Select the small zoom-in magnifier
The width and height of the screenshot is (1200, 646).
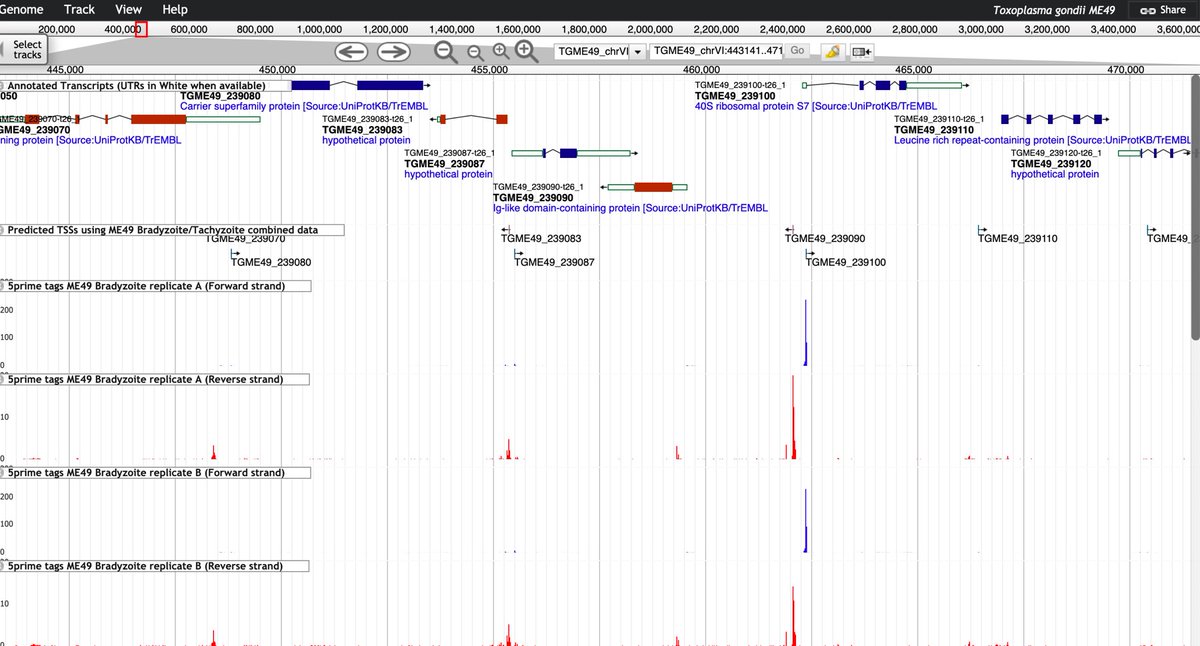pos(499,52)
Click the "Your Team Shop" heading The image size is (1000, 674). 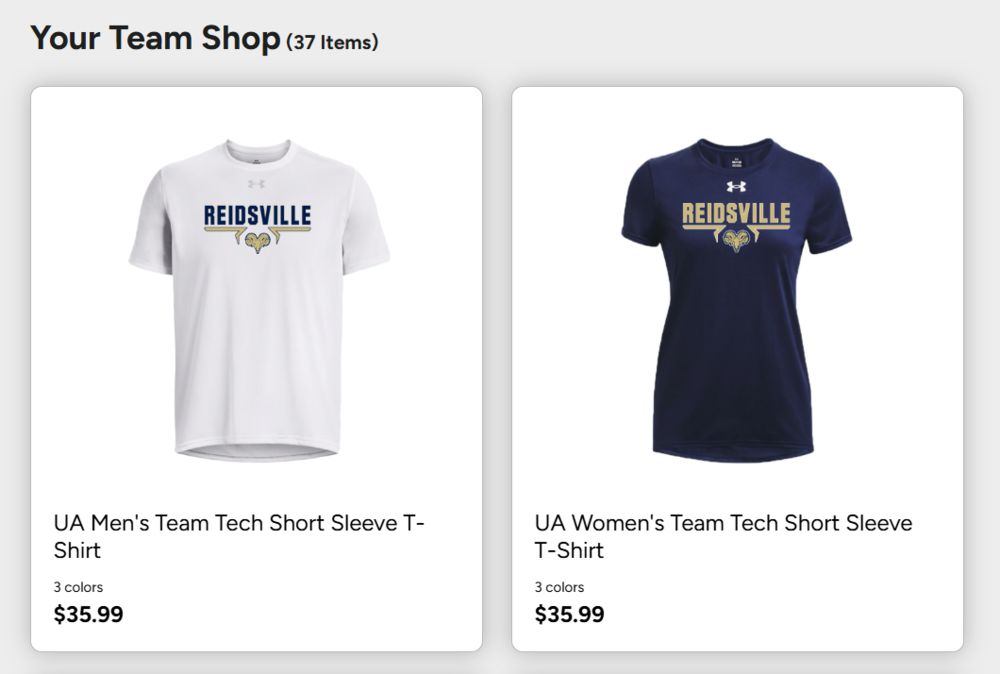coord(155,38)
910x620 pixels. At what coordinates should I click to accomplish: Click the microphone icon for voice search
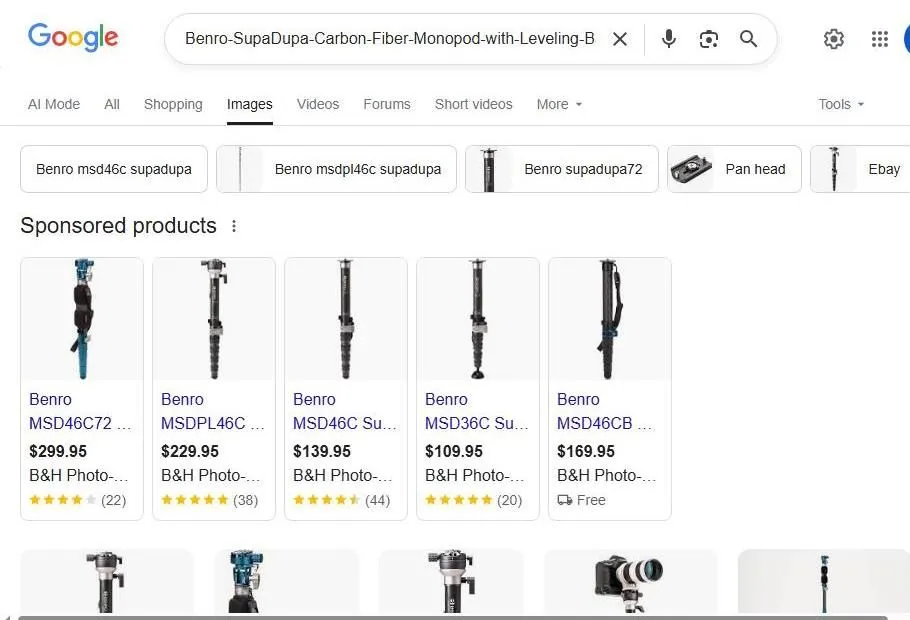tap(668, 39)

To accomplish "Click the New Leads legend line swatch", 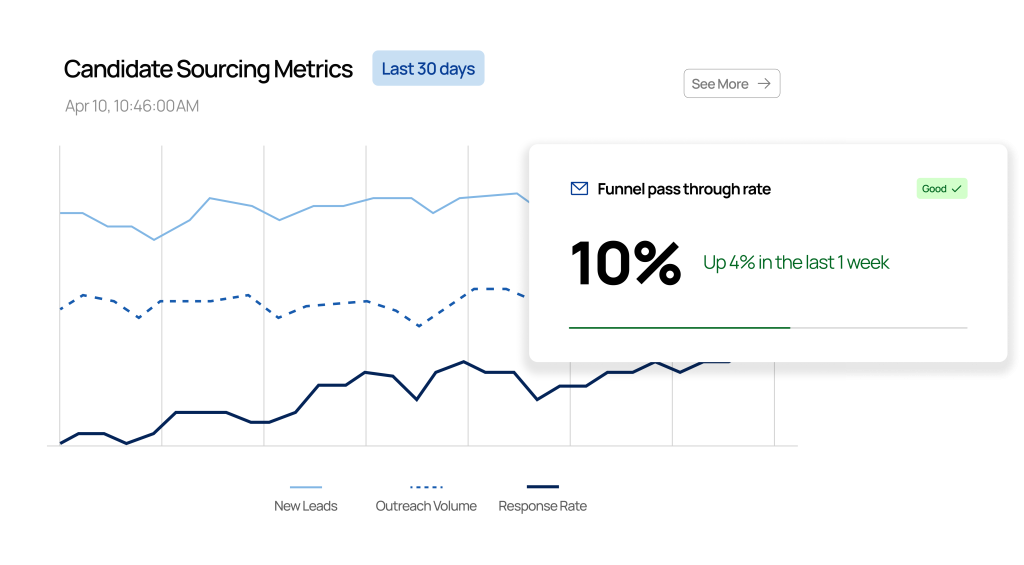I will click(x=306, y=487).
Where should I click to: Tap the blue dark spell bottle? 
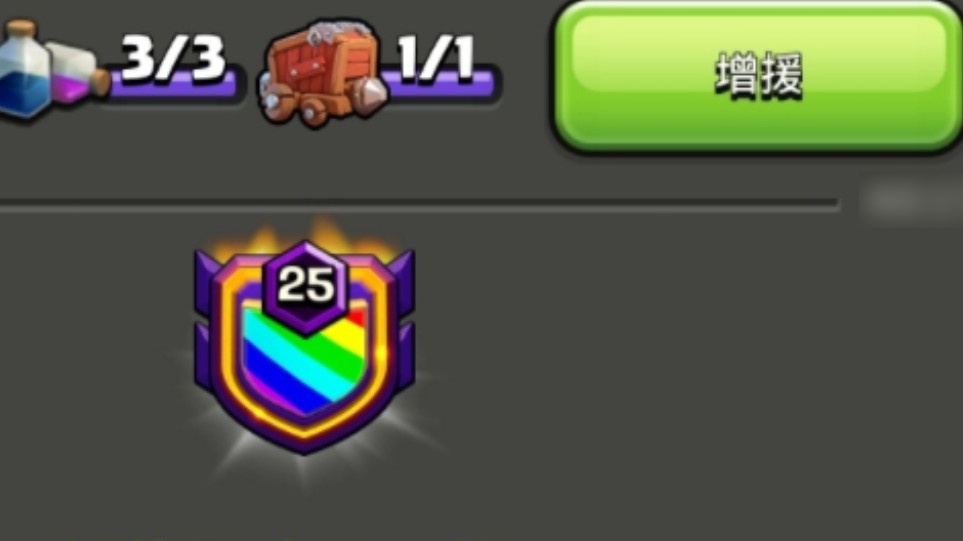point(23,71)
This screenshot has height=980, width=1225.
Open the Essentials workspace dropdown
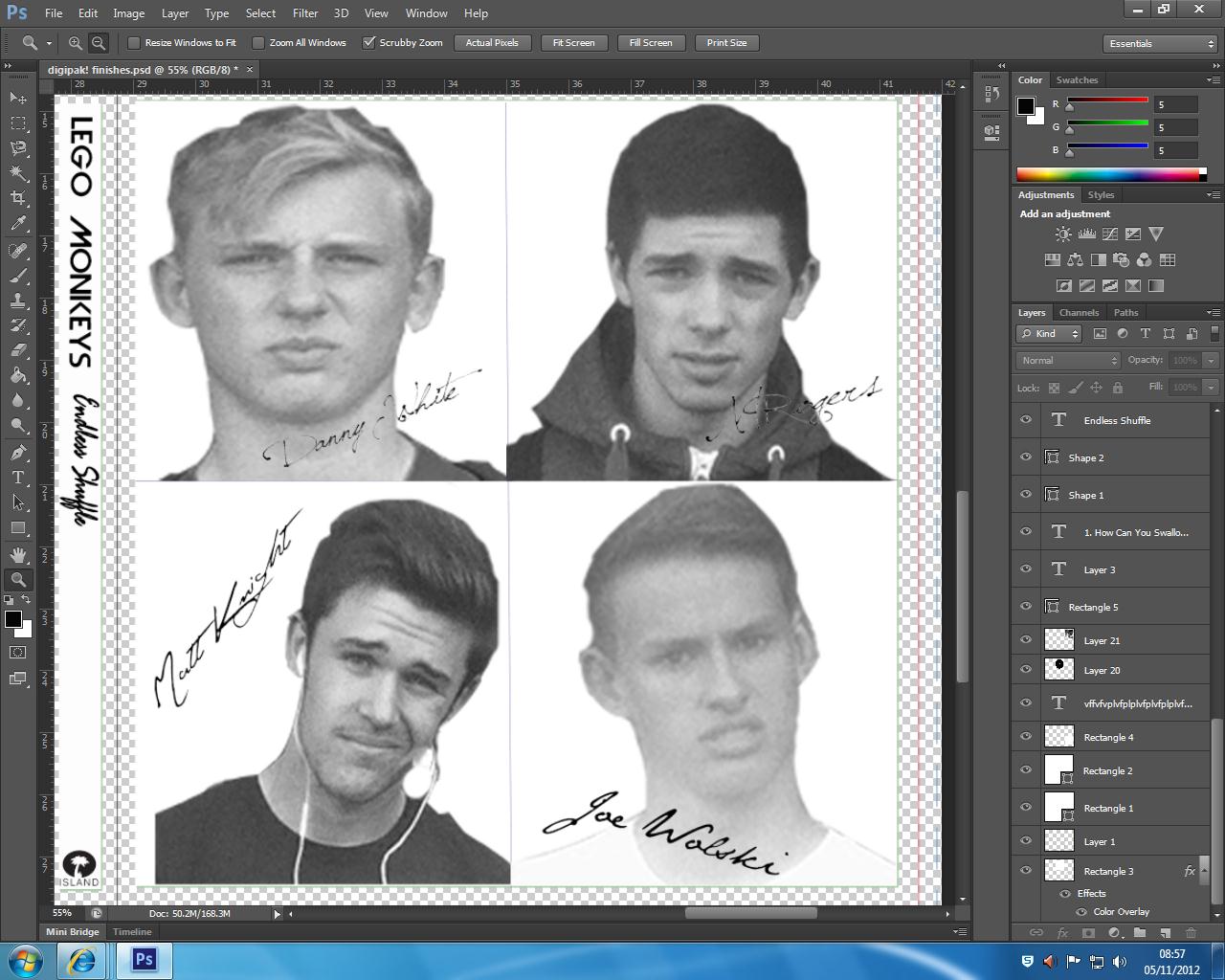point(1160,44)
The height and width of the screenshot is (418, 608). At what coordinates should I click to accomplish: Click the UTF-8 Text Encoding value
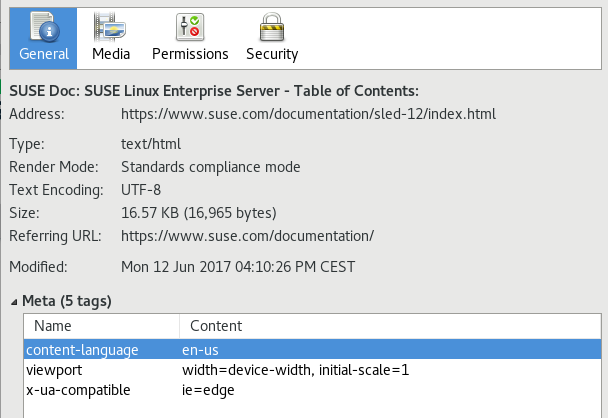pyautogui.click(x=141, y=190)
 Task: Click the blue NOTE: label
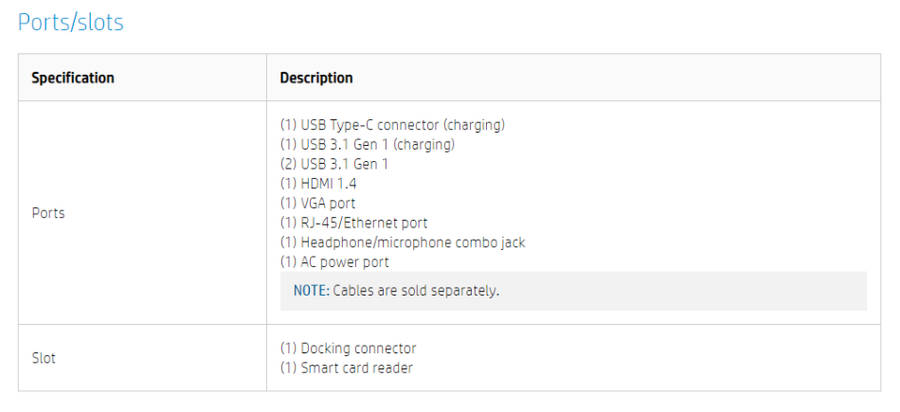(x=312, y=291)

■ **Set task**
Rewrite the material from the line with "This screenshot has height=980, width=1225." through the end, replacing "dropdown" with "menu" and keeping everything else the same. Omit the pictures from your answer.

■ **Result**
This screenshot has height=980, width=1225.
Open the Essentials workspace menu
point(1160,44)
The height and width of the screenshot is (418, 608). At what coordinates should I click to accomplish: Click the UTF-8 Text Encoding value
pyautogui.click(x=141, y=190)
 Task: Click the blue NOTE: label
(x=312, y=291)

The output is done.